Last updated on October 21st, 2022 at 05:12 pm
Although Red Hill is now a prestigious North Tustin neighborhood, the hill has a long and colorful history, beginning with the Indians who called it Katuktu, signifying hill of prominence or place of refuge
Although Red Hill is now a prestigious North Tustin neighborhood, the hill has a long and colorful history, beginning with the Indians who called it Katuktu, signifying hill of prominence or place of refuge.
Early Indian legends told of families fleeing to its top when the great flood covered the world. Artifacts confirm that Indians once spent time on its slope.
Maps of El Camino Real, the trail used by the early Spanish explorers and mission fathers, identify Red Hill as Cerritos de Las Ranas. This translates to Little Hill of the Frogs, a reference to the swamp, Cienegas de Las Ranas, which extended from the base of Red Hill to the Upper Newport Bay at that time.
In the 1880s, Red Hill was designated a boundary marker for the meeting of three great ranchos, Santiago de Santa Ana, San Joaquin and Rancho Lomas de Santiago.
As the ranchos faltered and the gringos took over, the cinnabar or reddish mercuric sulfide, which gives Red Hill its red soil, was recognized as a source of mercury. Several commercial mining operations were attempted over the years.
James Sleeper, historian for the Irvine Ranch Co., which owned Red Hill in the early years, wrote in 1975 that the first mention of Red Hill’s potential was in Harvey Rice’s “Letters from the Pacific Shore” (1869).
According to Sleeper, the initial attempt at mining was probably in 1884 in what was called the Rattlesnake Hill Mercury Mine, followed in 1890 by the Irvine Ranch Co. driving two tunnels and sinking a 30-foot shaft.

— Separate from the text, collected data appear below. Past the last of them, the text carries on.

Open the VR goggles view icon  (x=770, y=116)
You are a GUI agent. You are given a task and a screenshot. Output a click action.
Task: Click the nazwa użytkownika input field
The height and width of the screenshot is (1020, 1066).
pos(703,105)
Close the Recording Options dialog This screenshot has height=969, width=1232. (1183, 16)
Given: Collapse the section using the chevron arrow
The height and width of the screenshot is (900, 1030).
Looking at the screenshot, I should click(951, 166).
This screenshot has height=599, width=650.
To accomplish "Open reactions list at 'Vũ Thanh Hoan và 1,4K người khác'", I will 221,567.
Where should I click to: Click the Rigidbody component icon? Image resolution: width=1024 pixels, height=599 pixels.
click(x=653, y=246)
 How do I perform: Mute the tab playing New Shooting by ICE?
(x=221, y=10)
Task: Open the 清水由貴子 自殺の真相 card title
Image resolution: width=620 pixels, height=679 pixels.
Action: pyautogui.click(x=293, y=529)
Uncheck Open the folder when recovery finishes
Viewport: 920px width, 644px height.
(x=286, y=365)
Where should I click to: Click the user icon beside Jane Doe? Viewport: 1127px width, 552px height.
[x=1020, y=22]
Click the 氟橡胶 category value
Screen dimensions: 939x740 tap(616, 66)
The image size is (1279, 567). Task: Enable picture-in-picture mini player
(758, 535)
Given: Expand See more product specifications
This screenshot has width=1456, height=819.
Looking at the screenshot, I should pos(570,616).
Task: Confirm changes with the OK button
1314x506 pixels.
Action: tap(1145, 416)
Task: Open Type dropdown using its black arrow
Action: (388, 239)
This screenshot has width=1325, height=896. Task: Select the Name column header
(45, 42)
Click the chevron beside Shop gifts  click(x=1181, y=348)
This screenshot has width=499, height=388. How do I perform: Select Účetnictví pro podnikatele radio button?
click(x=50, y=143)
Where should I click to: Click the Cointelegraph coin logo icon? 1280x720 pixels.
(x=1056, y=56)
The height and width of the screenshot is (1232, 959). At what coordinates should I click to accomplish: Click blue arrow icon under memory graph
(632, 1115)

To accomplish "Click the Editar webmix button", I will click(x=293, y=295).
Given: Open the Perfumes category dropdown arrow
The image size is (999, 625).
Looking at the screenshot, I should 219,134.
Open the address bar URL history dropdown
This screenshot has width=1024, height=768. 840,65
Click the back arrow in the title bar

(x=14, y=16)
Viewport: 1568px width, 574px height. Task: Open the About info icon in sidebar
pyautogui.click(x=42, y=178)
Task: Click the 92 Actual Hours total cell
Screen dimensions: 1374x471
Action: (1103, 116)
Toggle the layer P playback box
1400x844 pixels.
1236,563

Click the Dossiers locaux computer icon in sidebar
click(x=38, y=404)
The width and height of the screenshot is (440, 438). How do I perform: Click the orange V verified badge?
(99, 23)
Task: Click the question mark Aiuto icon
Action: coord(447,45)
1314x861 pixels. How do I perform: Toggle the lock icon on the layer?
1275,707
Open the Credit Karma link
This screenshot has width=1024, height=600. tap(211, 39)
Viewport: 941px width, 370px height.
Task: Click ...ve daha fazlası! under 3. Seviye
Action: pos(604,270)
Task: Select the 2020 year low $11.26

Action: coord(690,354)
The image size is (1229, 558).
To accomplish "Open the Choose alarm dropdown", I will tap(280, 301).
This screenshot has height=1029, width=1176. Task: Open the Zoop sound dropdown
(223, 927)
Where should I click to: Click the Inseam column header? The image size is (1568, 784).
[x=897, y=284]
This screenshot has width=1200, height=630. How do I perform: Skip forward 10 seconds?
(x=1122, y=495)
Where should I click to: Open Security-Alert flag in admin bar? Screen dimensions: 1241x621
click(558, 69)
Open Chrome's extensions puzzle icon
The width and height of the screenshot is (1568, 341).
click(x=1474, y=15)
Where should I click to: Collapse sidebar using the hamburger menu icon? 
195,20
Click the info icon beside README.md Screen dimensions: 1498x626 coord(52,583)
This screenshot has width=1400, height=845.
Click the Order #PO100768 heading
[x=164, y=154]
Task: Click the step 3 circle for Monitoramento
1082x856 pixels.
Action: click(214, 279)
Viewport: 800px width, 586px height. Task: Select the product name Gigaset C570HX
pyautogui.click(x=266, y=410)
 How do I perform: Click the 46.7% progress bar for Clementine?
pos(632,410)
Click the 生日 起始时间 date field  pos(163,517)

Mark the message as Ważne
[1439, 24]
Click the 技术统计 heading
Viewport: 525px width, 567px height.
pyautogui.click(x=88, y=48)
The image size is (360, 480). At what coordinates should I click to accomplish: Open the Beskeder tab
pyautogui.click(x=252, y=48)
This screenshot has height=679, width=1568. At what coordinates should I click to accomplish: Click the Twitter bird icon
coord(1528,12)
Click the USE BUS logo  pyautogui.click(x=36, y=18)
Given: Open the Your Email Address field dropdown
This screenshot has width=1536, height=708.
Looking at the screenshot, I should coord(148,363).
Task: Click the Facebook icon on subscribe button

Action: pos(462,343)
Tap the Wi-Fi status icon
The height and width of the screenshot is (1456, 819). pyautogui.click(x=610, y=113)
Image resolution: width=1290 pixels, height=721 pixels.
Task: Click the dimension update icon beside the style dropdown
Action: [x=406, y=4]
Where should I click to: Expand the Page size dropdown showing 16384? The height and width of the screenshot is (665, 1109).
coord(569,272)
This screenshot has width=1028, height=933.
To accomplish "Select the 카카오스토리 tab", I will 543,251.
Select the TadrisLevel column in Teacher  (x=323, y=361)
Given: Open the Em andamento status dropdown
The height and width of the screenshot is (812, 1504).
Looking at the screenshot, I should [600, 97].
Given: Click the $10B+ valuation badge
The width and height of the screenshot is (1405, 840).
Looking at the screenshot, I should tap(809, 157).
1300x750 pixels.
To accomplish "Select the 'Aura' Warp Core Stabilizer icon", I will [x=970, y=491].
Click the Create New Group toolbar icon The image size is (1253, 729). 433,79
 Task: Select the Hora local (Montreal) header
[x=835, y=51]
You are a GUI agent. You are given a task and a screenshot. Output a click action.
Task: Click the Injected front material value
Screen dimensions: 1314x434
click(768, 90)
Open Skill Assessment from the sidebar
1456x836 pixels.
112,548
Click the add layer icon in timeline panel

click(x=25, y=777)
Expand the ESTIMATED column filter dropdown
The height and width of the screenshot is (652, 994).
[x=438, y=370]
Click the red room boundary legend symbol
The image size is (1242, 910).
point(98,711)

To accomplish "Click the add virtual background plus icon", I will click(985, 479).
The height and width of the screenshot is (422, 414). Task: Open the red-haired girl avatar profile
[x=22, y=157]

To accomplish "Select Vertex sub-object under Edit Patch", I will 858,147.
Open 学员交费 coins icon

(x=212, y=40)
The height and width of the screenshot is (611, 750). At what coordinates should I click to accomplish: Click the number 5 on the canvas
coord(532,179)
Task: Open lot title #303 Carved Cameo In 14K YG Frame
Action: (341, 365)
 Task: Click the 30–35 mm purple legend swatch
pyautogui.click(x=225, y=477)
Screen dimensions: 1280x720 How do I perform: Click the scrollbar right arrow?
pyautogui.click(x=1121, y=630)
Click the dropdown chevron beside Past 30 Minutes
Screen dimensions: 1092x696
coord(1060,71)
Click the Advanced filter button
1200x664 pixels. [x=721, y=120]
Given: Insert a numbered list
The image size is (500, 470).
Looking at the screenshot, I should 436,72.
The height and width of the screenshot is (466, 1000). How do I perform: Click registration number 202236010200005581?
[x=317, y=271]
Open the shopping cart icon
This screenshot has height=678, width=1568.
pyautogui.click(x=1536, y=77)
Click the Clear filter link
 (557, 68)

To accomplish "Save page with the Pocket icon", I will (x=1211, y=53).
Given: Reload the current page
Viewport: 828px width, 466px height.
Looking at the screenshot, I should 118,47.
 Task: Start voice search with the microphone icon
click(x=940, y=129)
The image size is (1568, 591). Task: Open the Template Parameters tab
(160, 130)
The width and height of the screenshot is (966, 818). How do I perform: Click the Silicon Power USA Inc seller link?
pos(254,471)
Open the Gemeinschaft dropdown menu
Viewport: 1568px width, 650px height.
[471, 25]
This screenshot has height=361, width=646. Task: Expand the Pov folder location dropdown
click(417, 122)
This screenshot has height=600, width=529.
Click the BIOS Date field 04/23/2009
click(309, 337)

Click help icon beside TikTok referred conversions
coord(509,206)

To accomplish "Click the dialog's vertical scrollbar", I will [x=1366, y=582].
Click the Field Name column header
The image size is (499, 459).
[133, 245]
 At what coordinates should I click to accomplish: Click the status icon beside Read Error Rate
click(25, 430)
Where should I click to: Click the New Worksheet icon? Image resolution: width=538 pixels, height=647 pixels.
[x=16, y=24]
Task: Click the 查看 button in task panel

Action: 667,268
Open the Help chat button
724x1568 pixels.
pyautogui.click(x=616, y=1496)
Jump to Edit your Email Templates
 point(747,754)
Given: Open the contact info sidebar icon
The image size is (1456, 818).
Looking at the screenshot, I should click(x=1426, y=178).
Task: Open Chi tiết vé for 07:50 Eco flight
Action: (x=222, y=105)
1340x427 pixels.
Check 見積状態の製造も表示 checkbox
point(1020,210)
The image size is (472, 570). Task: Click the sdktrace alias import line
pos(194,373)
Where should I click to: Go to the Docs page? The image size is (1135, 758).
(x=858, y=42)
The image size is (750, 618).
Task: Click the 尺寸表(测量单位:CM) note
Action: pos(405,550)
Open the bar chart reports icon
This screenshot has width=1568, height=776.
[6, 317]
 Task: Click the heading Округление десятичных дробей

The property was leased between 1896 and 1898 by Thomas “Shorty” Harris who worked the mine with a crew from the Santa Clara Coal Mines, sinking several shafts 70 feet deep.
The first stock promotion of the mine was in 1899 when two Santa Ana men, E. J. Kimball and J. A. Turner took a 10 year lease. They sank two shafts in the next six months, one to 80 feet and one to 30 feet. Eight men reportedly were employed around the clock with 50 tons of ore extracted.
The assays were reputedly worth $250-$600 per ton. Red Hill was sold to Felton P. Browning on Feb. 27, 1907, and worked under lease during World War I, when mercury was at a premium, by A. W. Sheets.
A WPA report written during the Depression details the mining operations of Charles McWalters who leased the mine from Felton Browning in 1927.
Although he reportedly extracted 120 flasks of mercury worth about $120 each from the mine, McWalters sold the lease to another mine operator who expanded the facilities.
A diagram of mining operations on Red Hill is included in Herschel C.Logan’s book, “Katuktu.”
Over the years many Tustin boys found the abandoned mine on Red Hill to be a beacon-signaling adventure.
One of their favorite expeditions entailed bicycling or walking to Red Hill where they spent hours exploring the mine shafts and derelict buildings.
Their female classmates (and probably a lot of their parents) never realized how daring they were to visit the hazardous site. But one of the nicknames for Red Hill, Rattlesnake Hill, gives you an idea.
Red Hill was registered as State Historical Landmark 203 in 1935. An unsuccessful attempt to extract mercury was made during World War II, but since then the mine has been cemented and fenced off and the only prospectors are Realtors.